Quantum-Enhanced Convergence of Physics-Informed Neural Networks

TL;DR

This paper demonstrates that hybrid quantum-classical neural networks can solve complex PDEs more efficiently than classical methods, reducing training epochs needed for accurate solutions.

Contribution

It introduces hybrid quantum-classical neural networks for PDE solving and systematically shows their advantage over classical networks in training efficiency.

Findings

Quantum-enhanced networks achieve accurate PDE solutions faster.

Hybrid networks outperform classical networks on complex problems.
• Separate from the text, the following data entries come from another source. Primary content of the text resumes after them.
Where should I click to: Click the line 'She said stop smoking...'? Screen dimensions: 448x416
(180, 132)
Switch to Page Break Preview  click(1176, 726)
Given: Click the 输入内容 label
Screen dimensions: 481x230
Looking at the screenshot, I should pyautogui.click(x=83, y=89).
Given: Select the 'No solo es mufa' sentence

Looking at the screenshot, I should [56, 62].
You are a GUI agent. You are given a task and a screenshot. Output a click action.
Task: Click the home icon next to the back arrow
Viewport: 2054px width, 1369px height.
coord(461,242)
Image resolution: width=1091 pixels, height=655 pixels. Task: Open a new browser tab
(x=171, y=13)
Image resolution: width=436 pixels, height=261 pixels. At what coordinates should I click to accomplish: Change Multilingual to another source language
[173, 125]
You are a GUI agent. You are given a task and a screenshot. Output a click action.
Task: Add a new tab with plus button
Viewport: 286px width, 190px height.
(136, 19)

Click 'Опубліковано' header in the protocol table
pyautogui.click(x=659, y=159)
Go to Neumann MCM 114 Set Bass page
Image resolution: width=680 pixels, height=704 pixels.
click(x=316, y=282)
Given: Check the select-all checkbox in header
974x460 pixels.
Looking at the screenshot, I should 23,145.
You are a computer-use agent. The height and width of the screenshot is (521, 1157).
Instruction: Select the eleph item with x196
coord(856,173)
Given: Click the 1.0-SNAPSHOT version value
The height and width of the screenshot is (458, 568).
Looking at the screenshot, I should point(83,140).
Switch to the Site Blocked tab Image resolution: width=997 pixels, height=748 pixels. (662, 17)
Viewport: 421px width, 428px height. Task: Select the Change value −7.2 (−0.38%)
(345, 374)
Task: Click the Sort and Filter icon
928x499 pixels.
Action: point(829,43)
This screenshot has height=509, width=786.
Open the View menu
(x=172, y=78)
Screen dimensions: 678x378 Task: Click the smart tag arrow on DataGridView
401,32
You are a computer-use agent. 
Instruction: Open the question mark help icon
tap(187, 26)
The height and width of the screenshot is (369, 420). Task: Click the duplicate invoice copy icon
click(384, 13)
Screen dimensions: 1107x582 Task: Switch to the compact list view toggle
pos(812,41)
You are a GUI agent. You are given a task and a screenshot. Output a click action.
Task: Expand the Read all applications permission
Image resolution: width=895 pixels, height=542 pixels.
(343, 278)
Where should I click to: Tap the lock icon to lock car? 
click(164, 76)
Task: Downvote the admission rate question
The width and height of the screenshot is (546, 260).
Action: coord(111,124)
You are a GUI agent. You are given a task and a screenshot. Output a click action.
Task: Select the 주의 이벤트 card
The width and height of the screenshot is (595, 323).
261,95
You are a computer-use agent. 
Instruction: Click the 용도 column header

Fewer training epochs needed with quantum components.

Abstract

Partial differential equations (PDEs) form the backbone of simulations of many natural phenomena, for example in climate modeling, material science, and even financial markets. The application of physics-informed neural networks to accelerate the solution of PDEs is promising, but not competitive with numerical solvers yet. Here, we show how quantum computing can improve the ability of physics-informed neural networks to solve partial differential equations. For this, we develop hybrid networks consisting of quantum circuits combined with classical layers and systematically test them on various non linear PDEs and boundary conditions in comparison with purely classical networks. We demonstrate that the advantage of using quantum networks lies in their ability to achieve an accurate approximation of the solution in substantially fewer training epochs, particularly for more complex problems. These findings provide the basis for targeted developments of hybrid quantum neural networks with the goal to significantly accelerate numerical modeling.